一方で、超音波の周波数が低くなるほど検査で得られる波形の解像度も低くなることも知られていたという。そこで、富士通はAIを活用して低周波超音波でも鮮度を評価可能なシステムの開発に挑戦した。

研究グループは、中骨からの反射波であれば振幅が大きくなるためノイズの影響を受けづらく、身の情報も含んでいることから、中骨とプローブ(マグロに接触して波形信号を受信する機器)の間にある身の評価が可能であると考えたそうだ。
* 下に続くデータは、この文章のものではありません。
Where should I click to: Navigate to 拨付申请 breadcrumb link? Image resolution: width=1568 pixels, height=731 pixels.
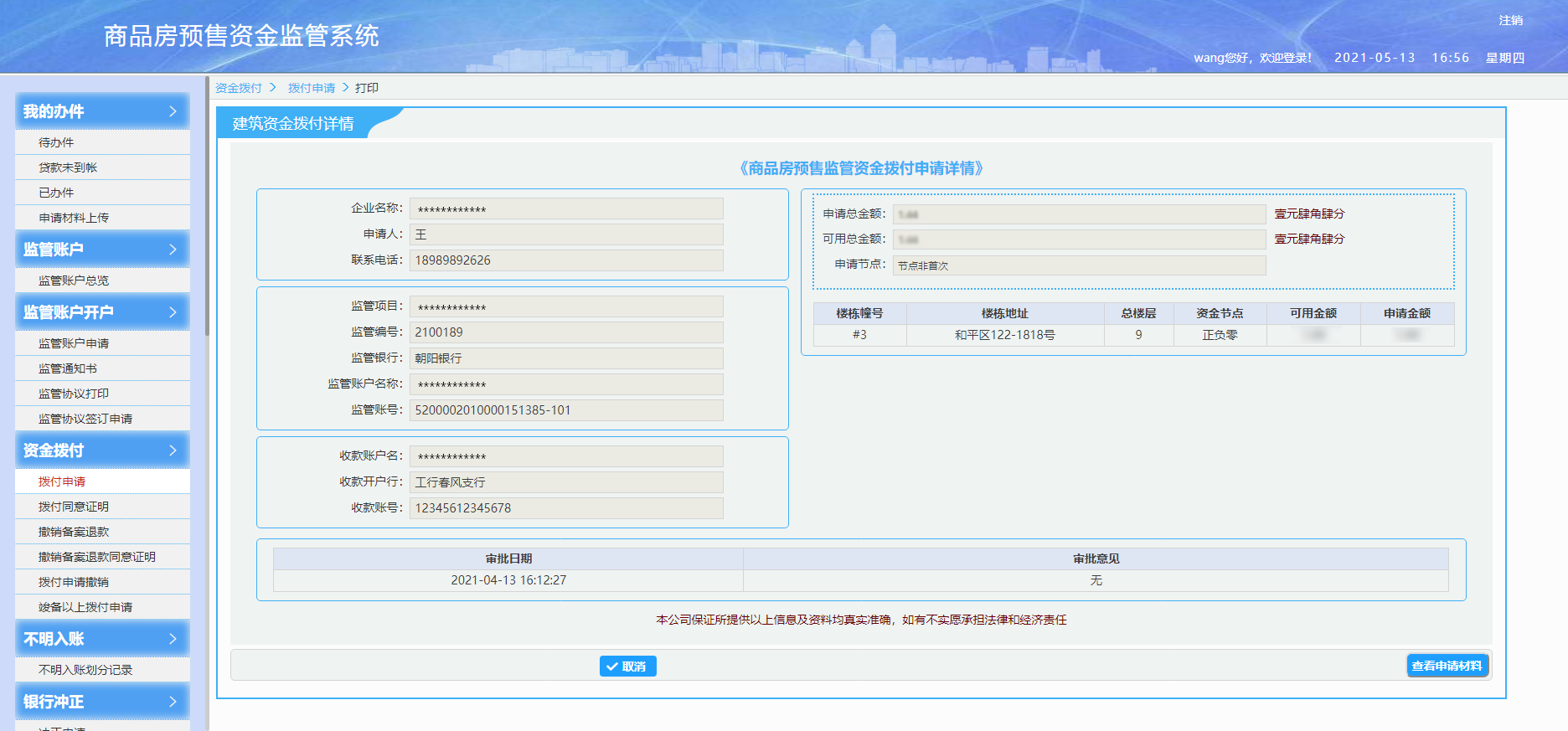(312, 88)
正常な検体と比較して鮮度不良の検体は死後硬直が進んでしまい、中骨からの反射波が大きくなる現象を利用して、機械学習を用いることでマグロの尾を切らないまま鮮度を試み、これに成功したとのことだ。

  • 中骨からの反射波に着目したそうだ

    中骨からの反射波に着目したそうだ

研究では、長さ15センチメートルほどの冷凍マグロの検体を収集し、検体のさまざまな角度から皮越しに超音波波形を取得した。中骨からの反射波が見られる区間を抽出し、AIの構築に用いたという。正常と鮮度不良の計10検体から得られた222波形を学習に用いて、6検体から得られた126波形を使って検証している。

AIが正常と判定した場合は「0」、鮮度不良と判定した場合は「1」と算出する鮮度不良度スコアを設定した。

実験の結果、鮮度不良度スコアは正常波形と異常波形で統計学的有意差が見られた。さらに、鮮度不良を判定する閾値を変化させたときに得られる曲線であるROC曲線(Receiver Operatorating Characteristic curve:受信者動作特性曲線)を描出したところ、曲線下面積は0.791であり、これは正解率がおよそ70%から80%程度であることを示している。この正解率は従来の尾切りによる熟練者の精度と同程度のようだ。

  • AIの実験結果

    AIの実験結果

会見中にはこのAIを用いて正常な冷凍マグロと鮮度不良な冷凍マグロを比較するデモンストレーションも行われた。

正常な冷凍マグロではもちろん異常波形が検出されず、正常であることを示すスコアが表示されていたが、鮮度不良な冷凍マグロでは異常値を示すスコアとともに波形が赤く変化し、鮮度不良であることを示していた。

  • 正常な冷凍マグロを識別した結果

    正常な冷凍マグロを識別した結果

  • 鮮度不良な冷凍マグロを識別した結果

    鮮度不良な冷凍マグロを識別した結果

研究グループは今後の展望について、学習データの数を増やすとともにアルゴリズムを改善し、さらなる精度向上を図るとしている。また、身の硬さ以外の品質異常や、脂ののりといったおいしさの判定も可能な技術の開発にも着手する予定だ。

さらには、畜産業や医療、バイオ分野など、水産業以外でも冷凍物を扱う業界への横展開を見据えているという。

富士通 人工知能研究所の酒井彬氏は「特に東南アジアなどではせっかく鮮度の良いマグロであっても、評価する手法がないため鮮度に関わらずツナ缶として加工されるような場面が多かった。AIを活用して迅速に誰もがマグロの鮮度を評価できるようになると、水産物の高付加価値化や適正な流通にも貢献できるだろう」とコメントしていた。